§ **Entries supplied**:
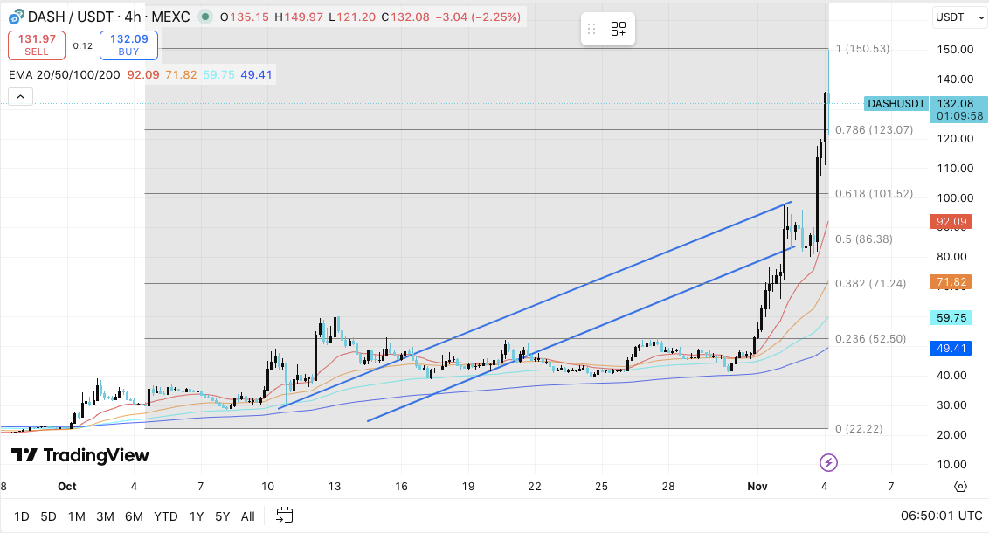Add a new widget using the grid-plus icon
The height and width of the screenshot is (533, 989).
pos(619,28)
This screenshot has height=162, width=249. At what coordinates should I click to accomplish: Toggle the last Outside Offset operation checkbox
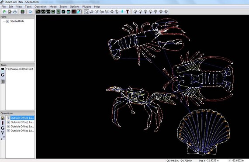coord(8,131)
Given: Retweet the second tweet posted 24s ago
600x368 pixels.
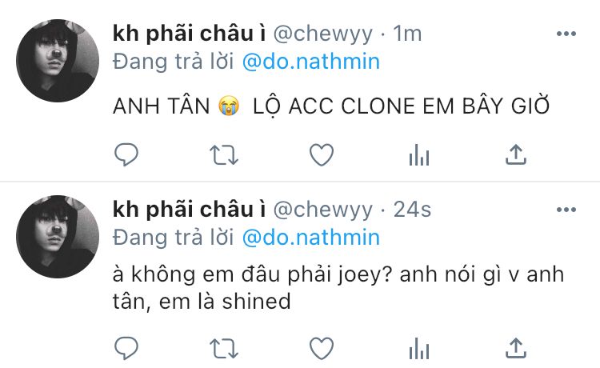Looking at the screenshot, I should pyautogui.click(x=224, y=349).
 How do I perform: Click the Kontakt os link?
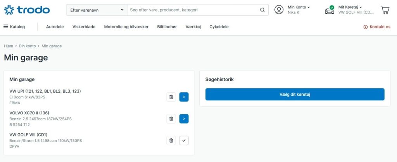click(x=377, y=27)
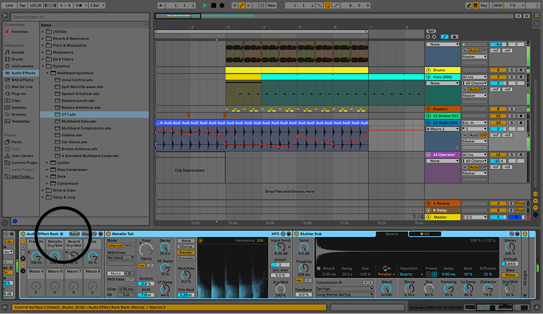The width and height of the screenshot is (543, 314).
Task: Select the Chorus mode in Metallic Tail
Action: coord(186,247)
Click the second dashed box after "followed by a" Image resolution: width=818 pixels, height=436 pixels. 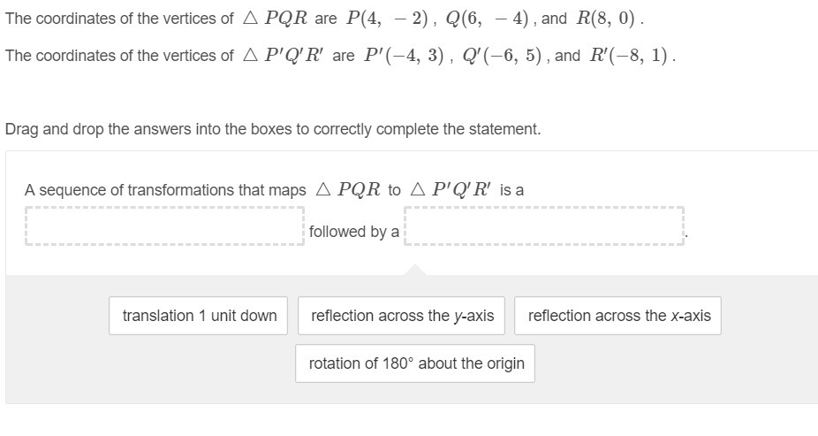(543, 226)
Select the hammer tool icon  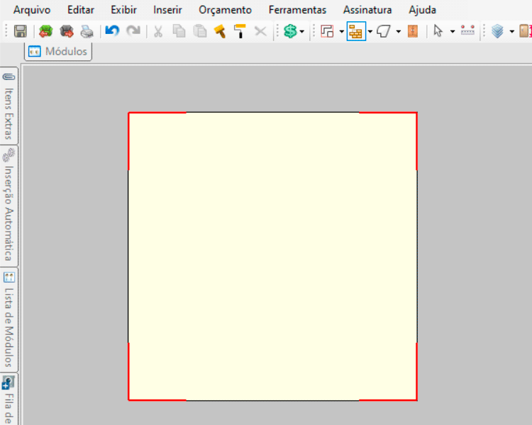pos(220,31)
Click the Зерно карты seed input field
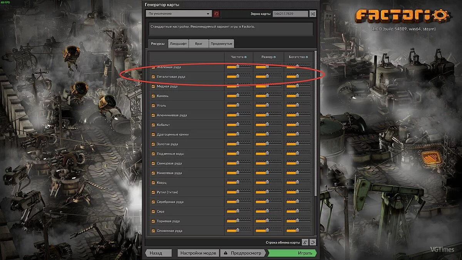462x260 pixels. coord(290,14)
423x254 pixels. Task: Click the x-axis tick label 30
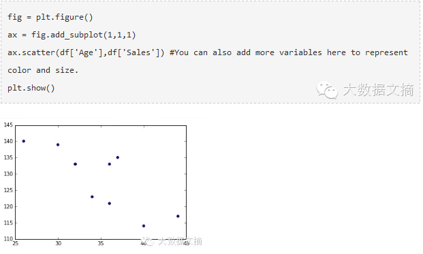(59, 243)
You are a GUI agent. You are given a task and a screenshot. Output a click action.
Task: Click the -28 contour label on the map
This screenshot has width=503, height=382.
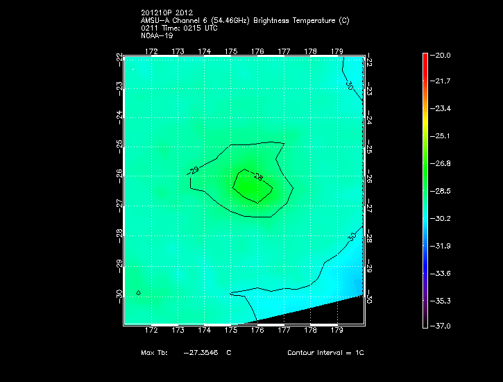click(x=259, y=177)
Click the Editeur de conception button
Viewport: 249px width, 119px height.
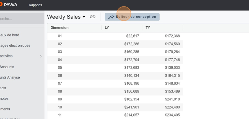[x=132, y=17]
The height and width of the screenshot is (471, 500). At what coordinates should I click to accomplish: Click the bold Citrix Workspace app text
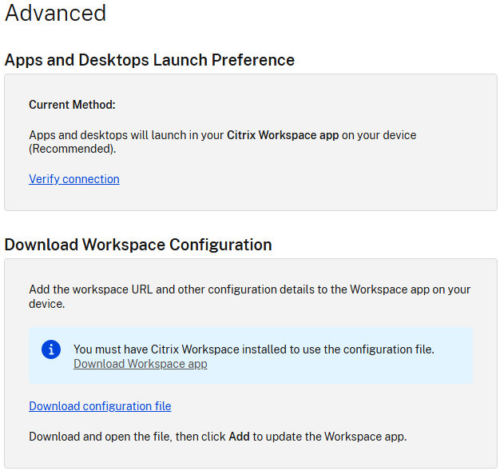click(283, 135)
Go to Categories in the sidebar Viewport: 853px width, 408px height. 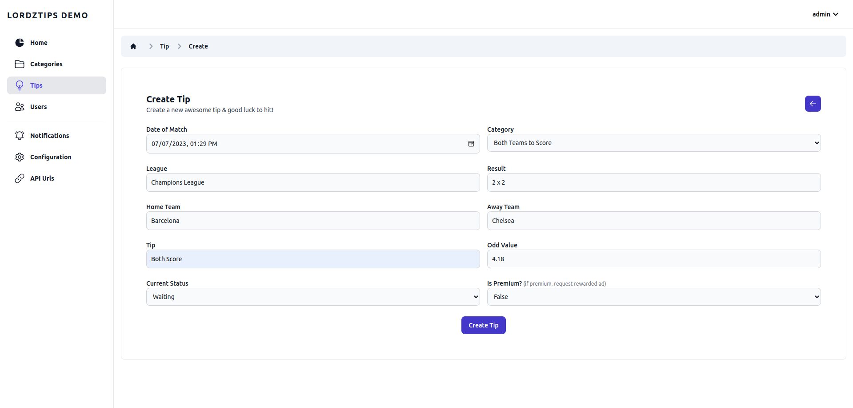click(x=46, y=64)
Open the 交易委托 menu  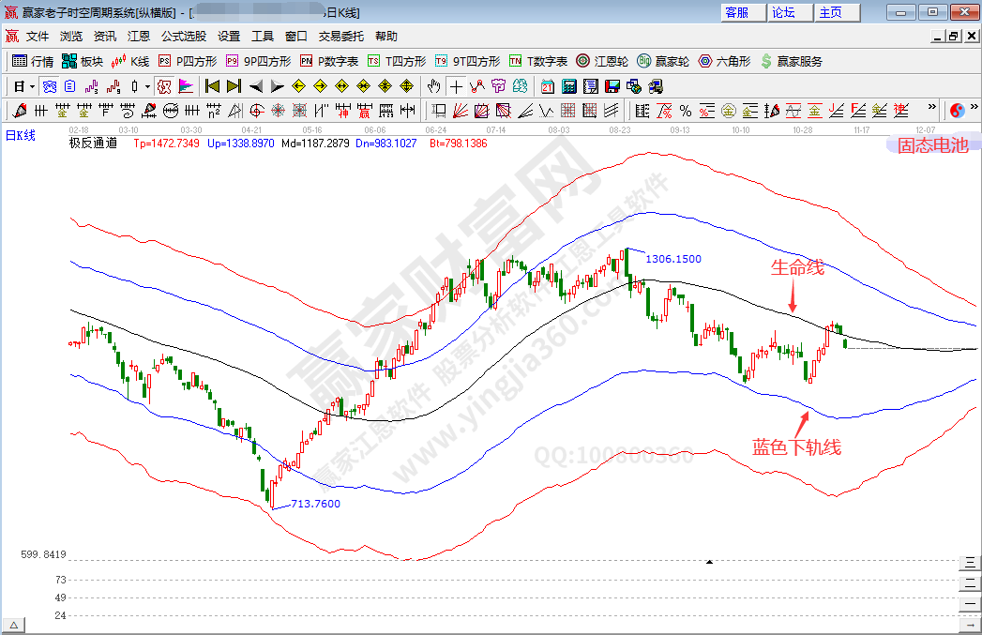341,36
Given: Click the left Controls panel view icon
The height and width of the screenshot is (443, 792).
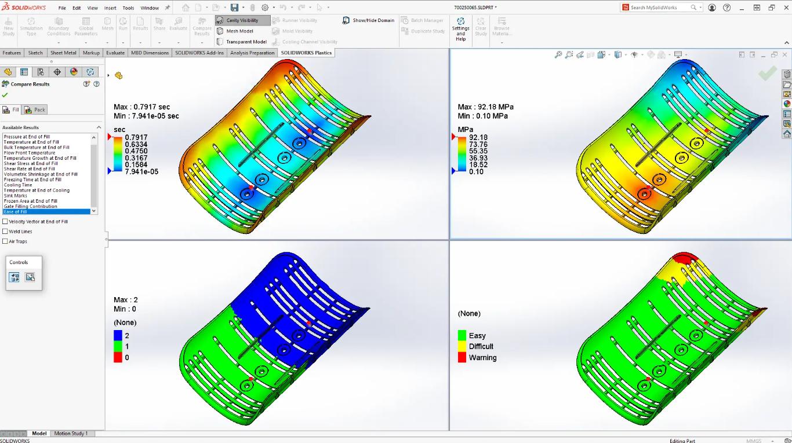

§ **Task instructions**: Omit the pictures and please write out exactly the lines between the one containing "Given: Click the" and the last line of the entries, both included.

§ **Answer to this exercise**:
Given: Click the left Controls panel view icon
The height and width of the screenshot is (443, 792).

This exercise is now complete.